- TASK PROMPT: Provide the number of lines below containing the word "agent", without any other words.

[Stored items]
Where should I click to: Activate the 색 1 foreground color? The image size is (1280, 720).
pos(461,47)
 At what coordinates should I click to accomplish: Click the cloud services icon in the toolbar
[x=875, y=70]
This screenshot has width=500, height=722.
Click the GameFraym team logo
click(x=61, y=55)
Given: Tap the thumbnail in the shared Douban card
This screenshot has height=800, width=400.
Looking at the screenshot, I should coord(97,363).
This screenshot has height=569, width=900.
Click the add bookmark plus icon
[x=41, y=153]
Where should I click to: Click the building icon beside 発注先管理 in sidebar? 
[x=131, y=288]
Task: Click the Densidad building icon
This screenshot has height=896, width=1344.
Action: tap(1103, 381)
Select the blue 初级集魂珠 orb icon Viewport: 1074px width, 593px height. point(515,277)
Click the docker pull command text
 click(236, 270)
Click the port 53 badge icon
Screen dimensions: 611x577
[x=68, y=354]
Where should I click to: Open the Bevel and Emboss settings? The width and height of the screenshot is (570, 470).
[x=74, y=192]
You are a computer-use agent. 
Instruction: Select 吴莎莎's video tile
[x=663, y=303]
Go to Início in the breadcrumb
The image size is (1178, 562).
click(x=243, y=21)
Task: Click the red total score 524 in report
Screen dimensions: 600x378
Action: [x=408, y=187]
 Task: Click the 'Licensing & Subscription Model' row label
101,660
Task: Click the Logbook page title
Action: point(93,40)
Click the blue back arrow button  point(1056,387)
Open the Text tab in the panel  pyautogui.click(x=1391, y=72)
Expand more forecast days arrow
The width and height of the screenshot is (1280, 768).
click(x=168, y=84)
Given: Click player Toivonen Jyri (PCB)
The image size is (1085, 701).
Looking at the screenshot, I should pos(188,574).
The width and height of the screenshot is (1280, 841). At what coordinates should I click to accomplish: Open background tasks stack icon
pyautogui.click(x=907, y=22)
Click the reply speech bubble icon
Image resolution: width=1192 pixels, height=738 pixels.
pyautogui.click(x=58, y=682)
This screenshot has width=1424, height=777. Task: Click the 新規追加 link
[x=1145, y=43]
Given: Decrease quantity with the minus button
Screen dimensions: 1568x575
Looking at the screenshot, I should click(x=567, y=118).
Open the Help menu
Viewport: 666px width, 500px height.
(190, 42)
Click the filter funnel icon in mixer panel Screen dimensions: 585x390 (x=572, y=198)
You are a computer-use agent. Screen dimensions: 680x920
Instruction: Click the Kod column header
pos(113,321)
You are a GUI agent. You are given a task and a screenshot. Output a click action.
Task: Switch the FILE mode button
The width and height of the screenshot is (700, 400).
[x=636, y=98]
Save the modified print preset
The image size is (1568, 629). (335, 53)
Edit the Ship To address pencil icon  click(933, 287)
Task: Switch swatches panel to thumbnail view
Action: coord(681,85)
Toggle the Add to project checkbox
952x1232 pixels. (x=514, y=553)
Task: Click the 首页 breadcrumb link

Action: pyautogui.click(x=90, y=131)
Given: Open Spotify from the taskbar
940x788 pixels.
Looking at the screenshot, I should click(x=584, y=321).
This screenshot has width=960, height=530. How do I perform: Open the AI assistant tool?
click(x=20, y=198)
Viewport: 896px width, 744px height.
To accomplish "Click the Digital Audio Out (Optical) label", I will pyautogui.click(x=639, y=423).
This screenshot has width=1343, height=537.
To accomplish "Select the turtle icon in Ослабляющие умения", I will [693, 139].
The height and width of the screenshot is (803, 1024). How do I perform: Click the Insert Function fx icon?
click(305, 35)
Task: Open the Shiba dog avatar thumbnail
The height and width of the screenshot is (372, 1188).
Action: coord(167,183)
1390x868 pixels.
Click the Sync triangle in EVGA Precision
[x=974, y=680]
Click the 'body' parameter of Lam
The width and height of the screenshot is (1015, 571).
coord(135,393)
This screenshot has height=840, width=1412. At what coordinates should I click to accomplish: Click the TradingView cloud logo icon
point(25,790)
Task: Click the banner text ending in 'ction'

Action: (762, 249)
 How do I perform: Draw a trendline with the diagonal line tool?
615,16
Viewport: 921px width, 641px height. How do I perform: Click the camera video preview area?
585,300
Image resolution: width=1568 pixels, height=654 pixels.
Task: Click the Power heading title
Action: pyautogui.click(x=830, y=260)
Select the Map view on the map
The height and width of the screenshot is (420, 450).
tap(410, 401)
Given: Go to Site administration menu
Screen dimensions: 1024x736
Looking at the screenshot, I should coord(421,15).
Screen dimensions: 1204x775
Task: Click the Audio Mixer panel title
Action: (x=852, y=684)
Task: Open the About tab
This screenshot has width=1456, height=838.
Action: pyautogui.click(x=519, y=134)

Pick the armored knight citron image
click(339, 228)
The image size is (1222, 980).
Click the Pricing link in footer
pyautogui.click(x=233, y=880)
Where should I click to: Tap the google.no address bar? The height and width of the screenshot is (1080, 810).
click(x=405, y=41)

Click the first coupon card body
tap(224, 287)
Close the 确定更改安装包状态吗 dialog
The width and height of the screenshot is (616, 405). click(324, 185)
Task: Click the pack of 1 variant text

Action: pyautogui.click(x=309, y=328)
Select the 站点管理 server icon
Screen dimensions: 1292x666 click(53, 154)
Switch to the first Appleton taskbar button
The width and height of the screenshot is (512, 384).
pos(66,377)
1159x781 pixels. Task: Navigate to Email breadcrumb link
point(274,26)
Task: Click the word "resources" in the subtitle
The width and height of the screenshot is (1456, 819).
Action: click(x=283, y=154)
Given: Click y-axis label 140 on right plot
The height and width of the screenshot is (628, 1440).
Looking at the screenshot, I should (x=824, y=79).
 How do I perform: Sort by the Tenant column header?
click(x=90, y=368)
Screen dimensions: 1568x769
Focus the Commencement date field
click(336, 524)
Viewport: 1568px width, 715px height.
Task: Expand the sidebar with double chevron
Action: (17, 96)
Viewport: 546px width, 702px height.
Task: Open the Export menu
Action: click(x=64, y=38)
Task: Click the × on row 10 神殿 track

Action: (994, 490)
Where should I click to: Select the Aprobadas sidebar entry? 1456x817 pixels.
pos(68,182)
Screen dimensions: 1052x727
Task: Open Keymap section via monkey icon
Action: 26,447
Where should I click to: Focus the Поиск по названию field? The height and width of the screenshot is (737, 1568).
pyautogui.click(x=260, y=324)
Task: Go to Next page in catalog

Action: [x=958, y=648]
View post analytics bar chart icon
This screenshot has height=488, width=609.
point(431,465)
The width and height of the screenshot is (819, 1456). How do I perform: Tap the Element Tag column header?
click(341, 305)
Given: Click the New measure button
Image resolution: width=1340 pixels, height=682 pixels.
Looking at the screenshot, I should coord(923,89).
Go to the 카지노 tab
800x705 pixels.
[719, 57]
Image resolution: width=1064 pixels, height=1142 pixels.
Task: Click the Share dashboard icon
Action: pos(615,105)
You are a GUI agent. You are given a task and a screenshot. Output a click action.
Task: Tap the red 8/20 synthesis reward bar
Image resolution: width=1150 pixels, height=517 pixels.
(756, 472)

- TASK RESULT: 4